NÃO se relaciona à glomerulonefrite pós- estreptocócica (GNPE):

Alternativas

  1. A) A reação inflamatória atinge todos os glomérulos de ambos os rins.
  2. B) A perda da integridade da membrana basal diminui o ritmo de filtração glomerular.
  3. C) Há formação de imunocomplexos (Ag-Ac) circulantes com ativação do sistema complemento.
  4. D) A diminuição do volume filtrado aumenta a reabsorção tubular de sódio e água.

Pérola Clínica

GNPE: Imunocomplexos ativam complemento, lesam glomérulos, ↓ TFG. Aumento reabsorção tubular é consequência, não causa primária.

Resumo-Chave

A glomerulonefrite pós-estreptocócica é uma doença imunomediada caracterizada pela deposição de imunocomplexos nos glomérulos, levando à inflamação e redução do ritmo de filtração glomerular. A diminuição do volume filtrado, embora cause retenção de sódio e água, é uma consequência da lesão glomerular e não a causa primária da doença ou um mecanismo que 'não se relaciona' a ela.

Contexto Educacional

A Glomerulonefrite Pós-Estreptocócica (GNPE) é uma das glomerulonefrites mais comuns em crianças, geralmente ocorrendo após uma infecção de orofaringe ou pele por cepas nefritogênicas do Streptococcus pyogenes (estreptococo beta-hemolítico do grupo A). É uma doença imunomediada, caracterizada por um período de latência de 1 a 3 semanas após a infecção inicial, sendo crucial para o diagnóstico diferencial e manejo. A fisiopatologia da GNPE envolve a formação de imunocomplexos circulantes (antígeno estreptocócico-anticorpo) que se depositam na membrana basal glomerular. Essa deposição ativa o sistema complemento, resultando em uma cascata inflamatória que danifica os glomérulos. O dano glomerular leva à perda da integridade da membrana basal, causando hematúria e proteinúria, e à diminuição do ritmo de filtração glomerular (TFG), que se manifesta como oligúria, edema e hipertensão arterial. O tratamento da GNPE é principalmente de suporte, visando controlar a hipertensão e o edema com diuréticos e anti-hipertensivos, além de restrição hídrica e de sódio. Antibióticos são usados para erradicar a infecção estreptocócica residual, embora não alterem o curso da glomerulonefrite já estabelecida. A maioria dos pacientes tem um prognóstico favorável, com recuperação completa da função renal, mas alguns podem evoluir para doença renal crônica.

Perguntas Frequentes

Qual o principal mecanismo fisiopatológico da Glomerulonefrite Pós-Estreptocócica (GNPE)?
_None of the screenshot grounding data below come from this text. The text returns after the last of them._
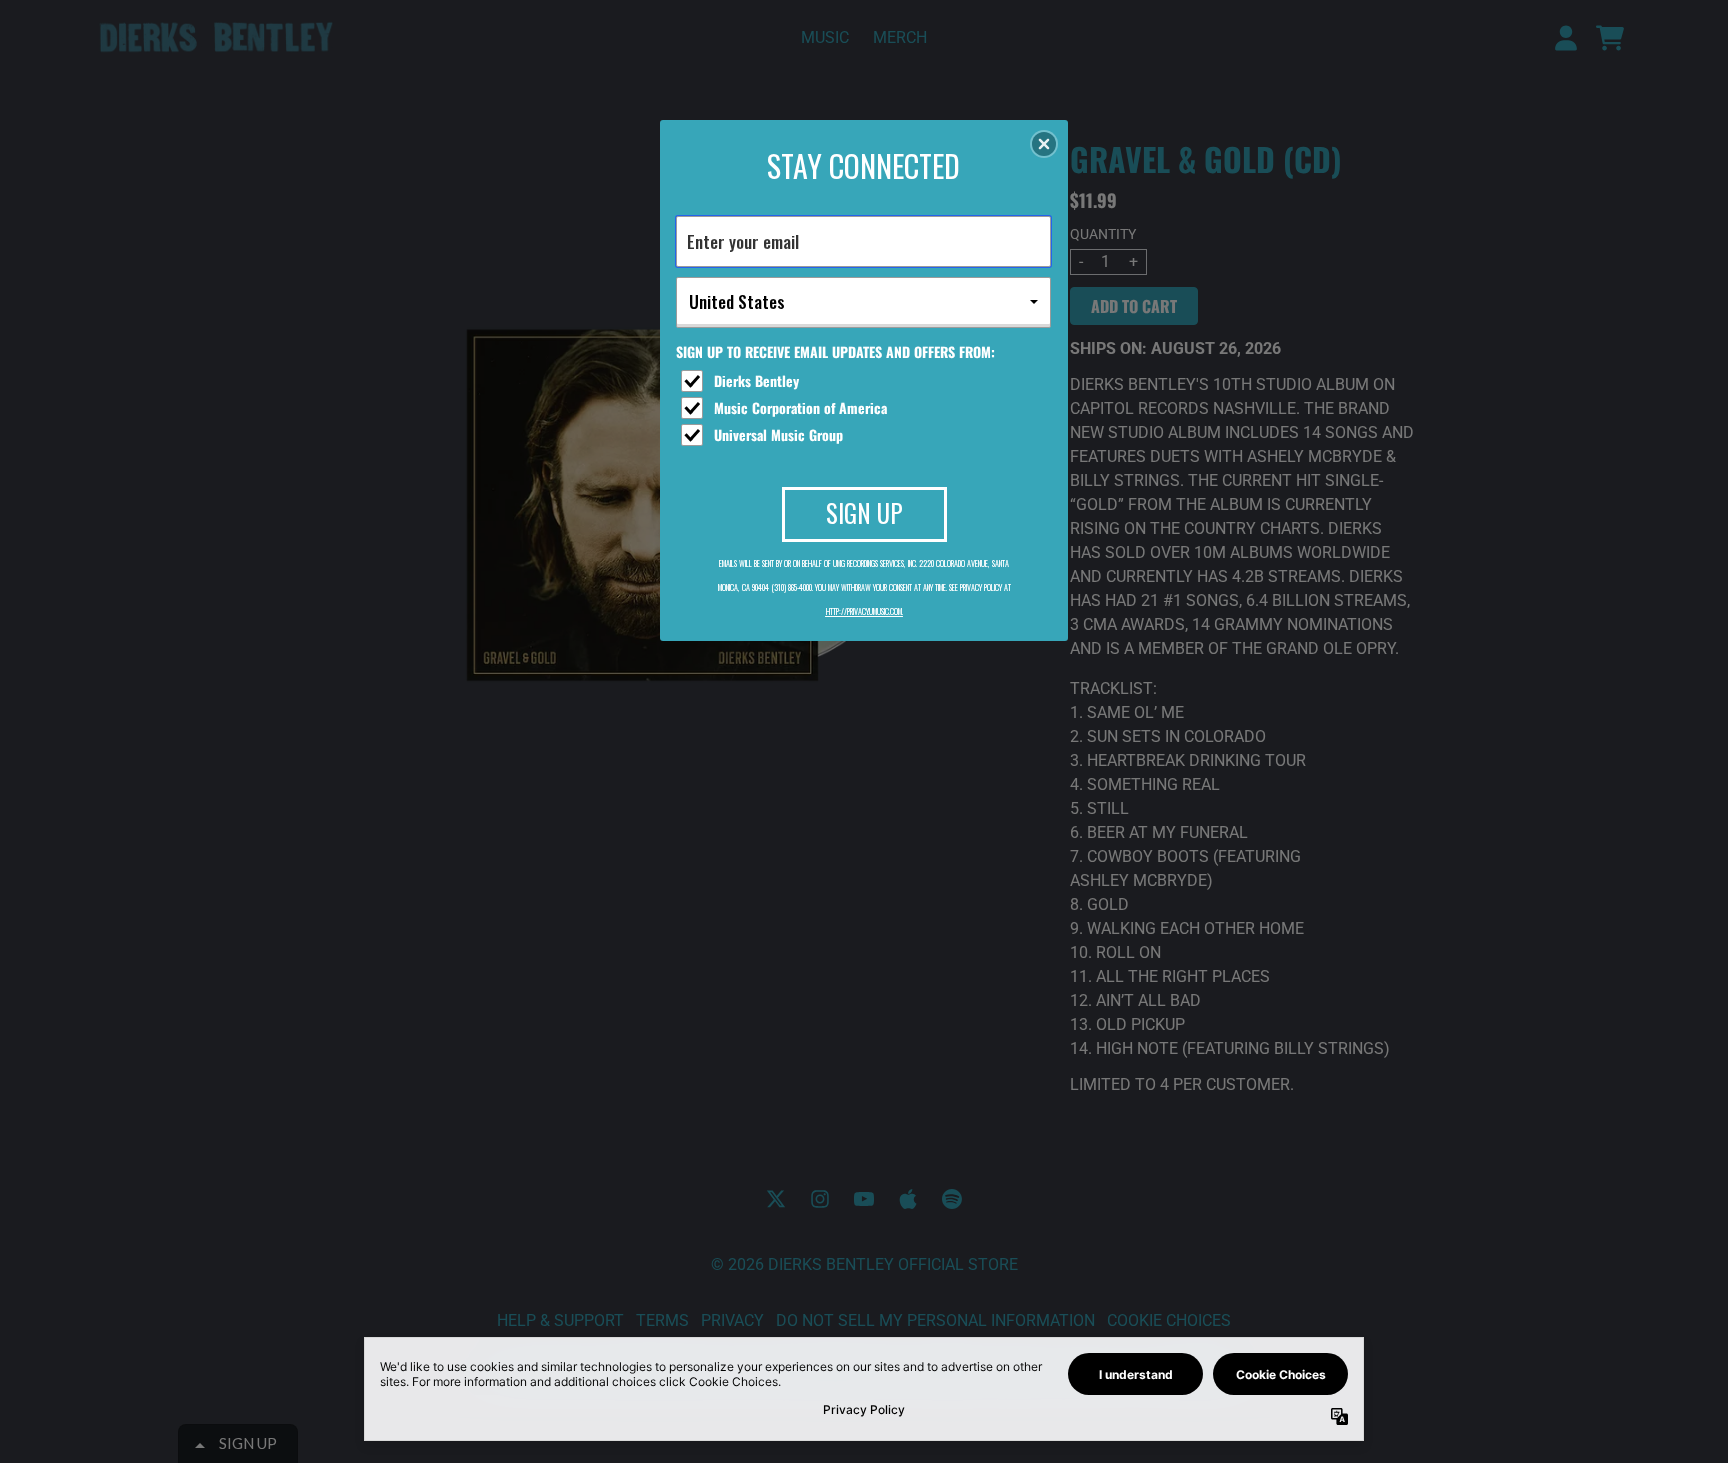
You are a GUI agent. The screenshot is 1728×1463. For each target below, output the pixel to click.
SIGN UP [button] (864, 512)
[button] (1044, 144)
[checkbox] (866, 381)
O principal mecanismo da GNPE envolve a deposição de imunocomplexos (antígeno-anticorpo) nos glomérulos, formados após uma infecção por Streptococcus pyogenes. Essa deposição ativa o sistema complemento, resultando em uma reação inflamatória que danifica a membrana basal glomerular e leva à disfunção renal.

Quais são as principais manifestações clínicas da GNPE?
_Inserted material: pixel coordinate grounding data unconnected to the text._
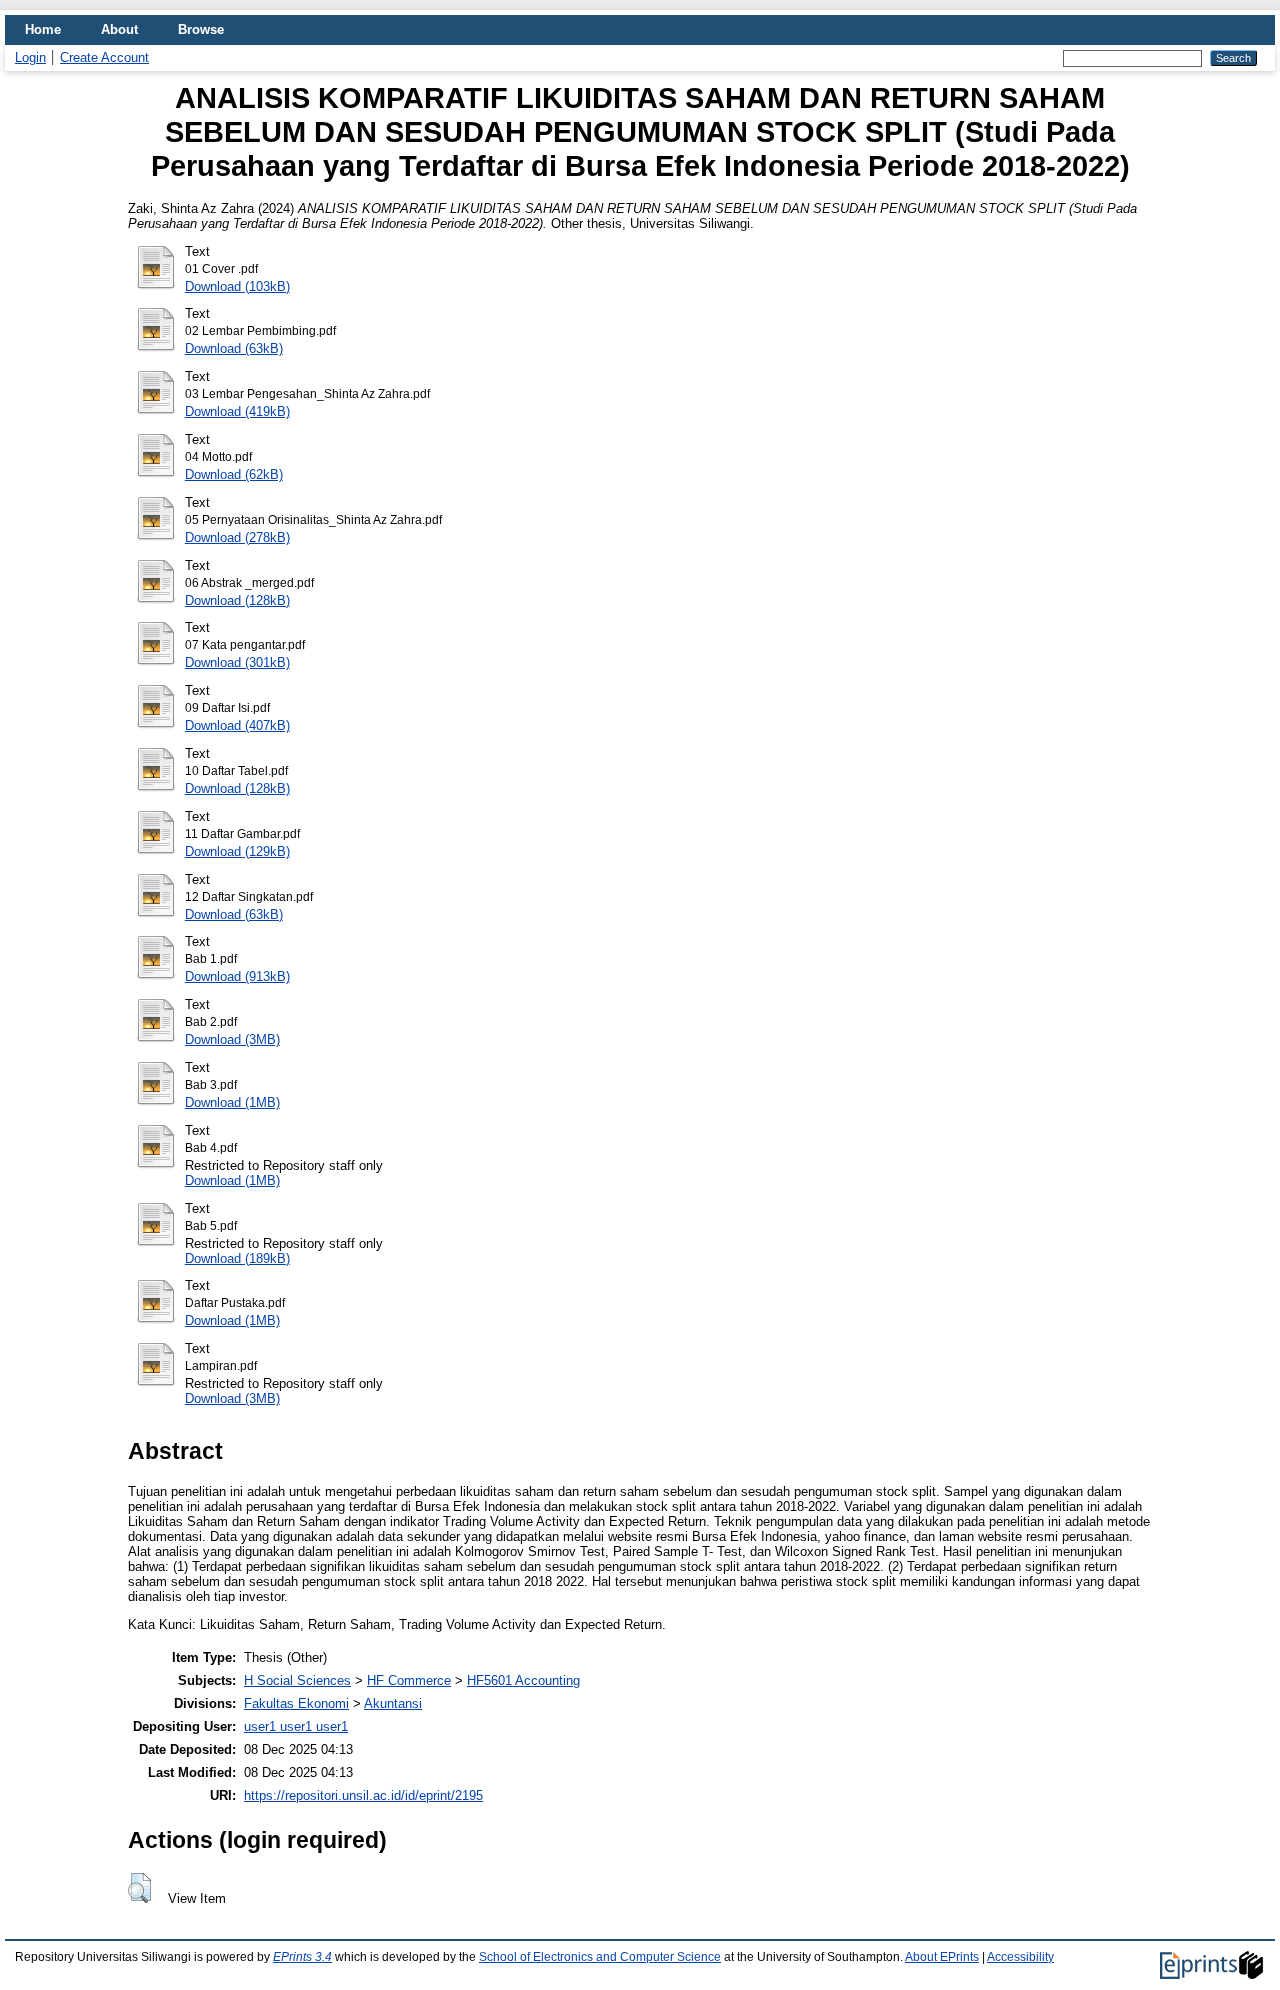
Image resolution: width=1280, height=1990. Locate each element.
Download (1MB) (232, 1102)
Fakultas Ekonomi (296, 1703)
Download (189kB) (237, 1258)
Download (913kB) (237, 976)
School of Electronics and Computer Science (600, 1957)
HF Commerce (409, 1680)
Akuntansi (393, 1703)
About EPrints (942, 1957)
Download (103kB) (237, 286)
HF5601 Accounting (523, 1680)
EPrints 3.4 (302, 1957)
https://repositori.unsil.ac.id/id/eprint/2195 (363, 1795)
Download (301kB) (237, 662)
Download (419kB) (237, 411)
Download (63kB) (234, 348)
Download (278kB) (237, 537)
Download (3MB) (232, 1039)
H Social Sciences (297, 1680)
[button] (139, 1888)
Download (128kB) (237, 600)
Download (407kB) (237, 725)
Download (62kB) (234, 474)
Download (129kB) (237, 851)
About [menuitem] (119, 29)
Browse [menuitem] (201, 29)
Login (30, 57)
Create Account (104, 57)
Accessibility (1020, 1957)
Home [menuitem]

As manifestações clínicas clássicas da GNPE incluem hematúria (urina escura, cor de 'coca-cola'), edema (especialmente periorbital e em membros inferiores), hipertensão arterial e oligúria. Essas manifestações surgem devido à redução do ritmo de filtração glomerular e à retenção de sódio e água.

Como a diminuição do ritmo de filtração glomerular se relaciona com a retenção de sódio e água na GNPE?
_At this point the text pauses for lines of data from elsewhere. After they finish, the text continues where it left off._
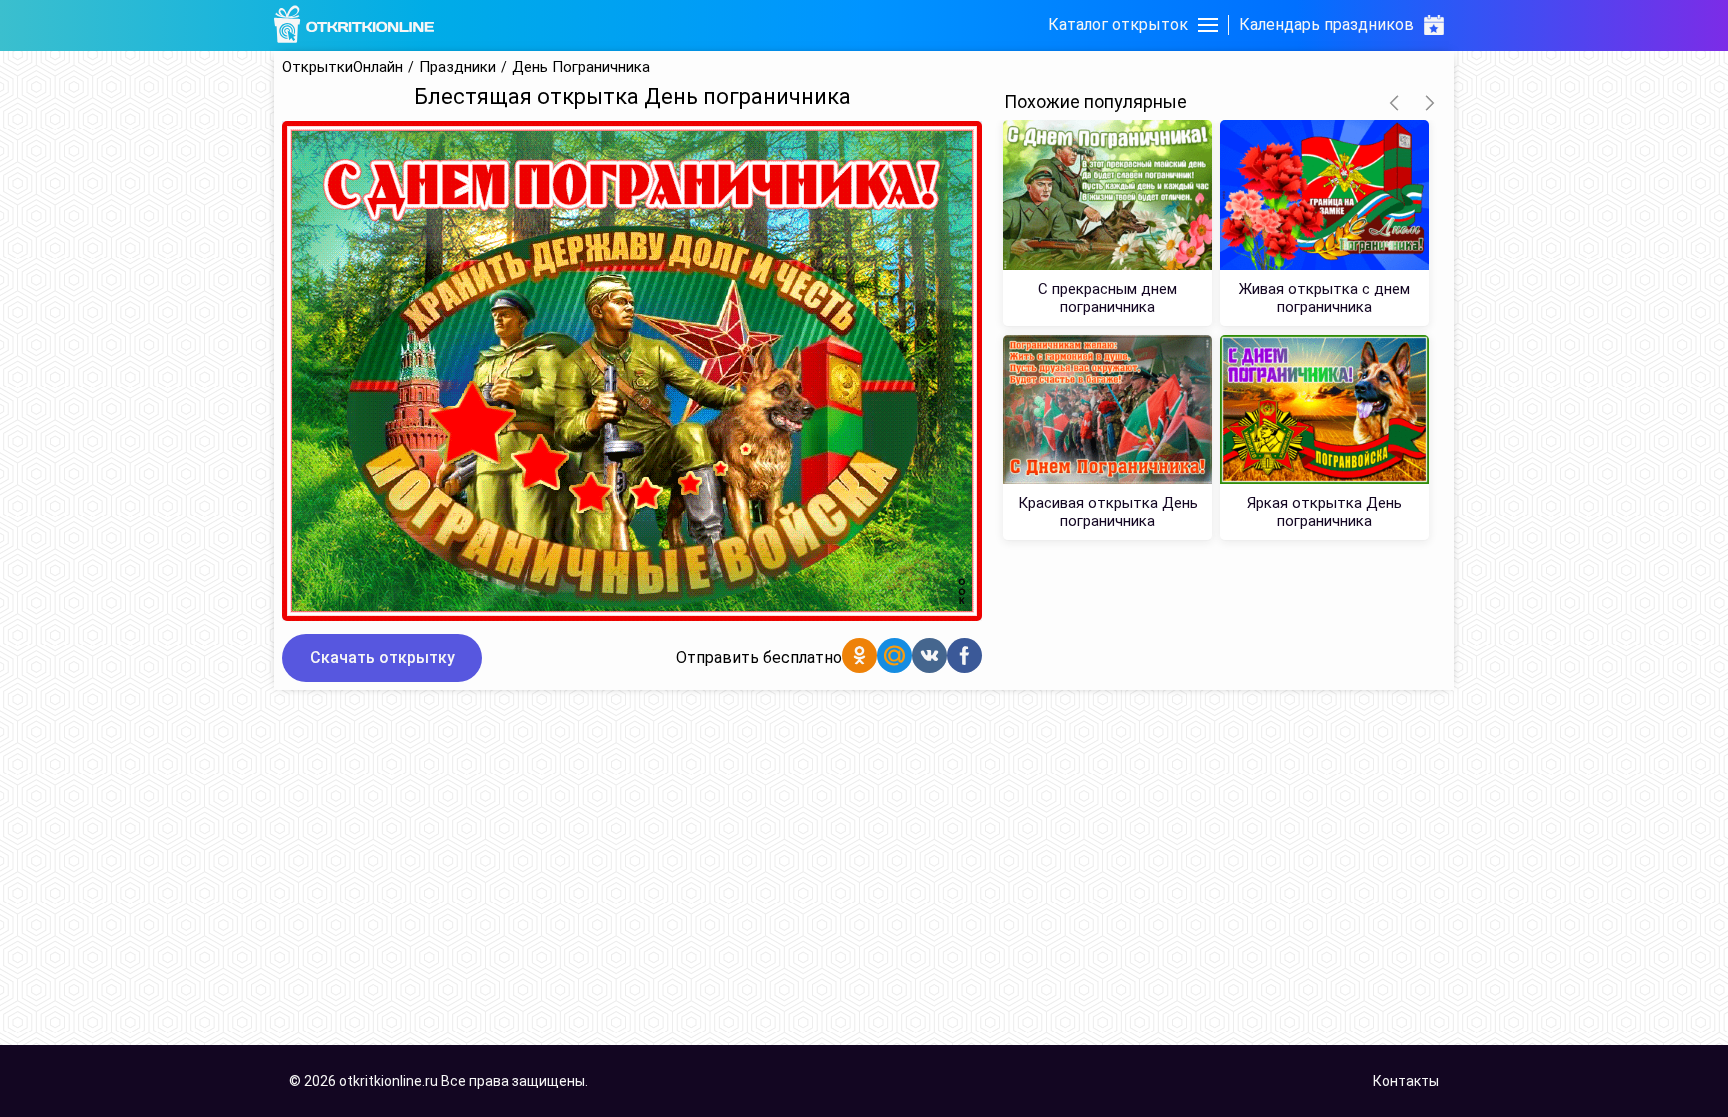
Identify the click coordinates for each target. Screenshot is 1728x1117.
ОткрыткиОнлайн (342, 67)
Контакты (1406, 1081)
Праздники (457, 67)
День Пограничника (581, 67)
Na GNPE, a inflamação glomerular reduz o ritmo de filtração glomerular (TFG), diminuindo a capacidade dos rins de excretar sódio e água. Isso leva à retenção de volume, que se manifesta clinicamente como edema e hipertensão. A reabsorção tubular de sódio e água, embora seja um processo fisiológico, contribui para a sobrecarga de volume quando a filtração está comprometida.